To configure the system, you are required to input: conductor type, conductor parameters and tower coordinates. Our system also makes use of high-resolution landscape data, which Gridraven obtains in the background. In most of Europe and the US, we rely on public LiDAR data with 1-meter resolution. If that is not available, we rely on satellite data.

Can this be used for distribution lines?

Yes. We have customers with lines ranging from 30 kV to 400 kV. The thermal balance calculations apply across this whole range. Our weather models are validated for accuracy at 5 meters from the ground to account for the lower ground clearance of distribution lines compared to transmission lines.

What is the forecast update frequency?

Forecasts are currently updated once per hour. While this is not currently user-configurable, higher frequencies may be possible in the future if weather data providers increase their update intervals.

API & Technical Integration

Can you support secure, on-premise installations?

Yes, we support on-premise installation. Setup usually requires VPN access.

How is the system integrated?

Claw can be hosted either on premises or in the Cloud.
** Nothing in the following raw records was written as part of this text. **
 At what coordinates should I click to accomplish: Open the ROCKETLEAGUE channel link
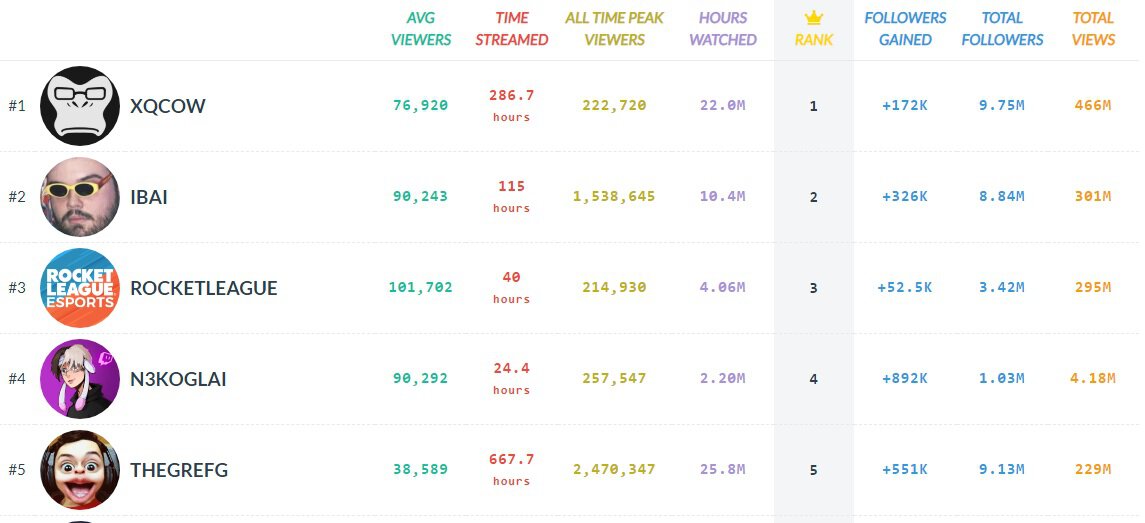point(204,288)
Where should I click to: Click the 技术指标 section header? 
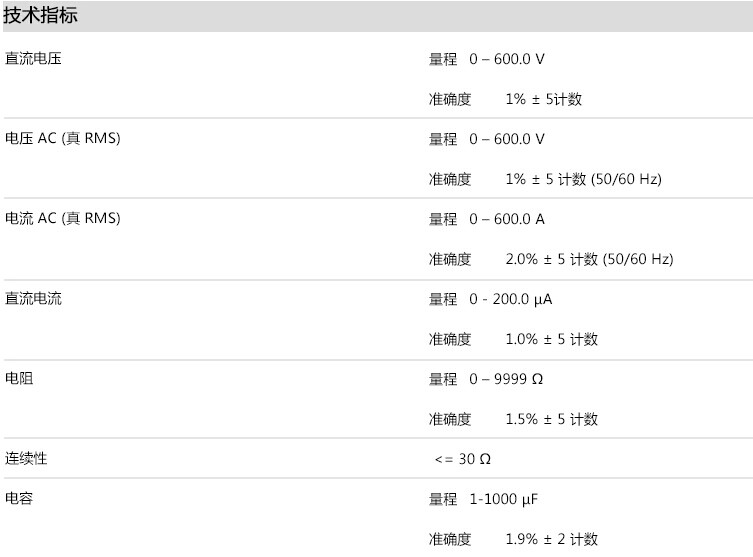40,15
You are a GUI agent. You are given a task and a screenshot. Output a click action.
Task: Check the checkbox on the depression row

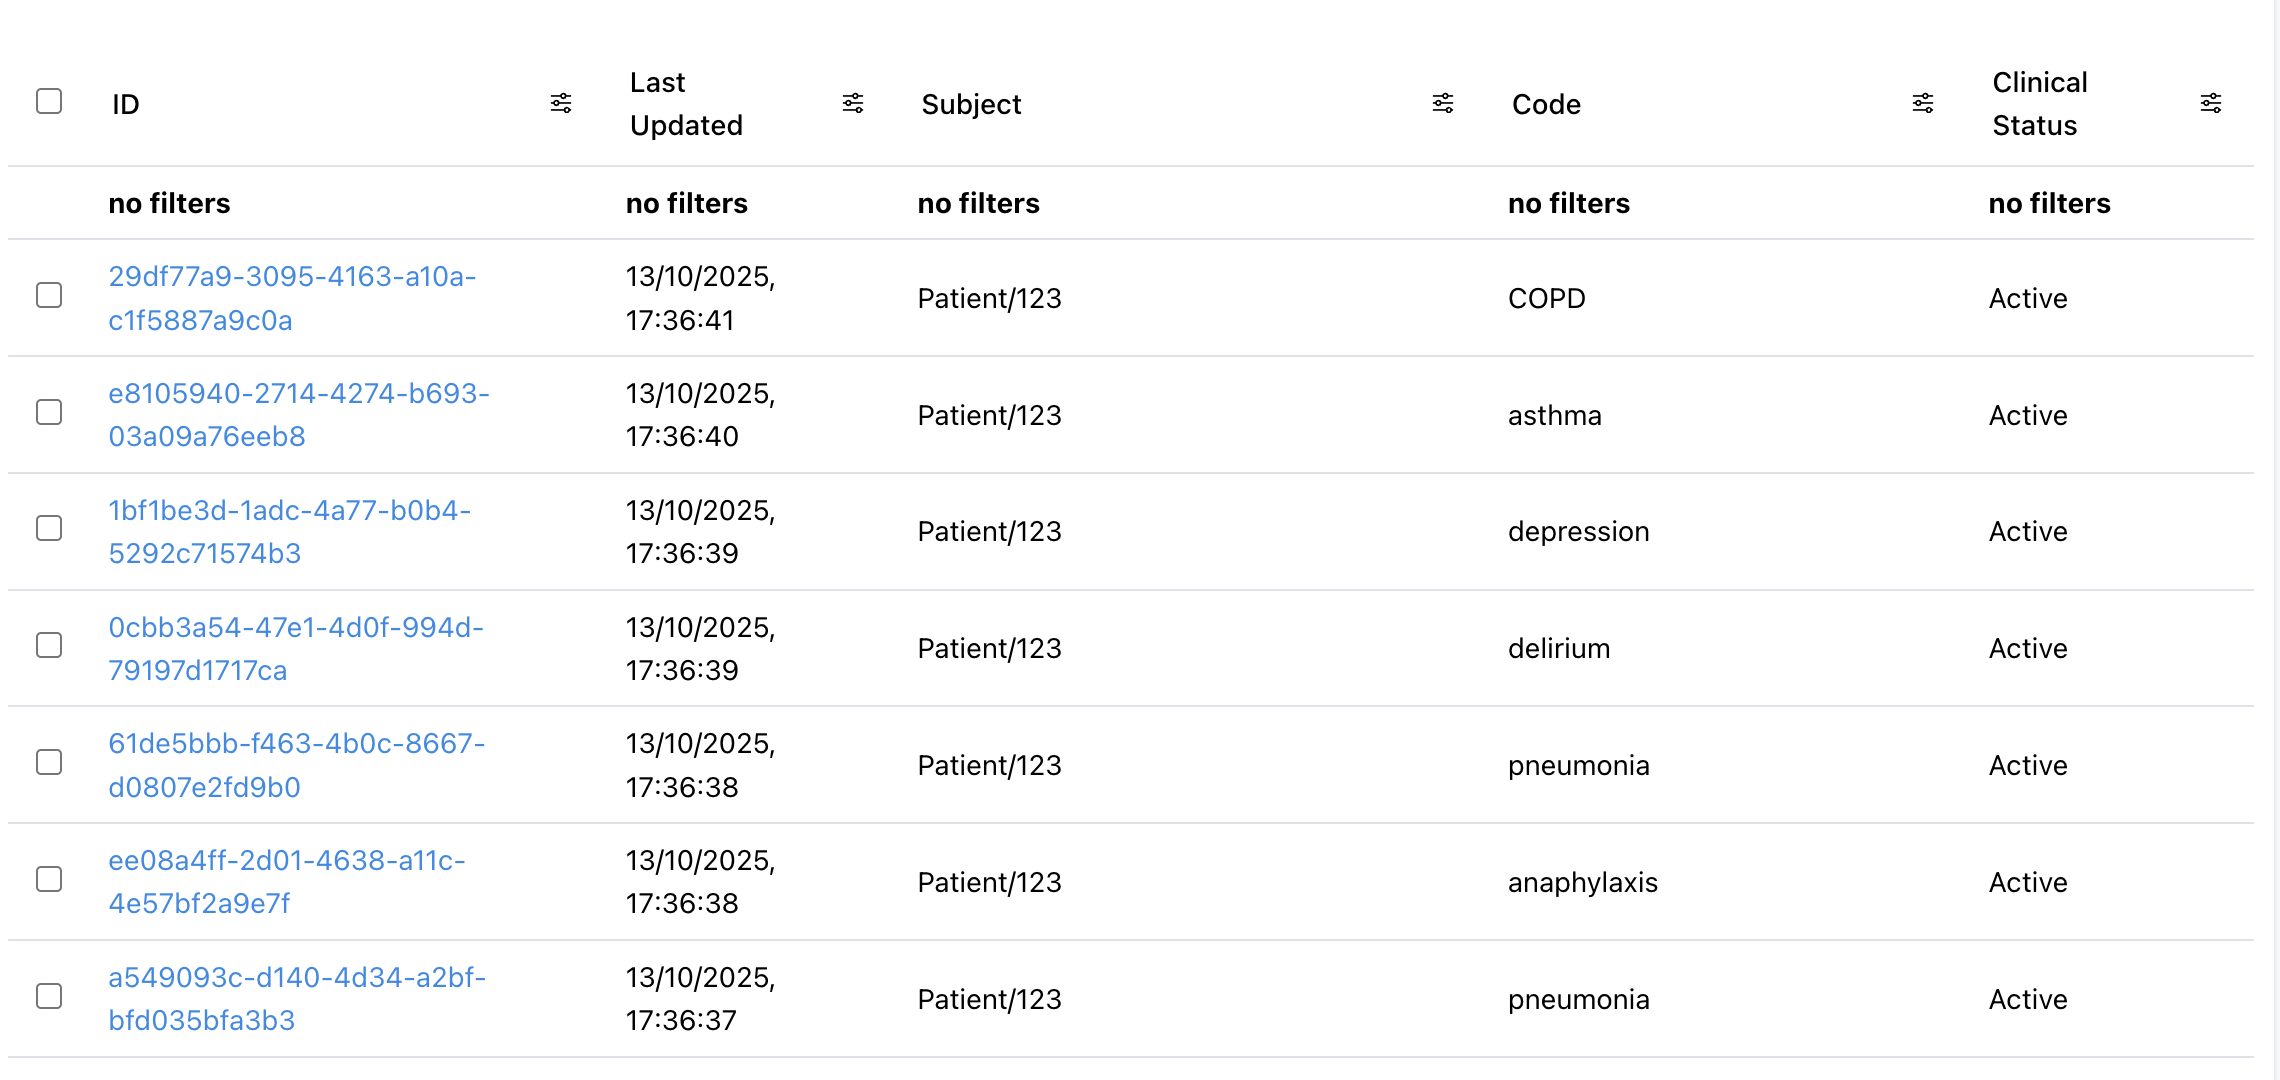[x=49, y=529]
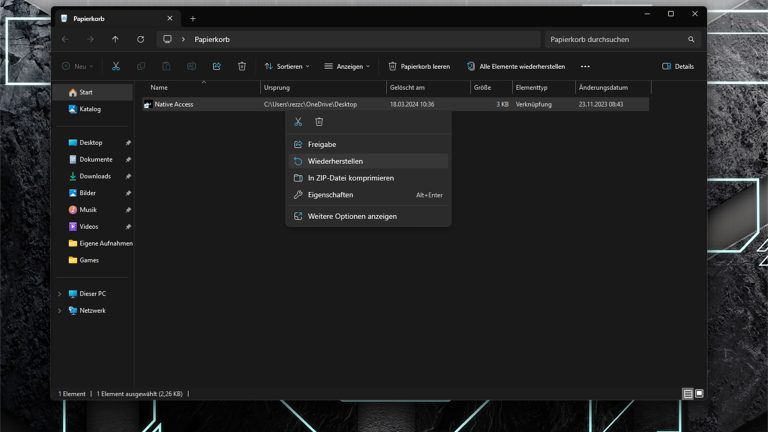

The integration is then customized to your SCADA / EMS. Options include for example IEC 104 for SCADA connection as a virtual RTU, or a REST API or Kafka for integrating to your EMS.

What authentication mechanism is used for APIs?

  • Cloud: We use opaque API keys without an expiration date, manageable via the Claw admin panel.
  • On-Premise: Authentication depends on your local technology (e.g., standard OIDC flow).

Are there API rate limits or bulk endpoints?

There are currently no rate limits. While there is no dedicated bulk endpoint yet, fetching each line with a separate API call is acceptable. To check for updates, polling a single line is sufficient as all lines update simultaneously.

What is the typical API response time?

The average response time is approximately 1 second.

How is the SFTP data delivery structured?

By default, our SFTP process pushes a single consolidated file containing all lines and all forecast steps. However, we can modify this process to push individual files per line if required by client’s specific integration needs.

How reliable is the SFTP process and are there SLAs?

The service is hosted on Google Cloud and its reliability matches the hosting, network, and Claw service uptime.

  • Current Status: We currently offer this as a "best effort" transition solution for clients without a native API implementation; there is no default SLA for this specific integration.
  • Future SLAs: We can establish specific SLAs based on client’s requirements. For added reliability, we recommend using previous forecast data as a fallback, which typically contains up to 3–4 days of hourly forecasts.

Are there limitations on SFTP transfer frequency?

There are no hard limitations. Both 1-hour and 20-minute update frequencies are supported. The limiting factor is primarily the REST API polling speed, as data aggregation and SFTP writing take negligible time.

Business & Safety

Why choose software over sensors?

Sensors only measure real-time conditions and cannot forecast, which is essential for day-ahead markets and operational planning. Furthermore, sensors only measure the specific span they are installed on, whereas our software covers 100% of spans to ensure the limiting span is always identified. Further, software scales up to cover all lines and ensures that congestion is reduced and not just pushed down to the next weakest line.

Is the system safe given that ratings change hour to hour?

Safety is our priority. We address the risk of sag and flashover by using conservative lower bound inputs, such as 99% confidence on wind speed and conservative wind attack angles, rather than average values. This ensures that even when ratings change, the operation remains within safe thermal limits.

Is it possible to view an evaluation package or trial?

Yes, we offer a trial version where you can add 1 line/10 weather stations and see the forecast. The free trial has a 30-day duration.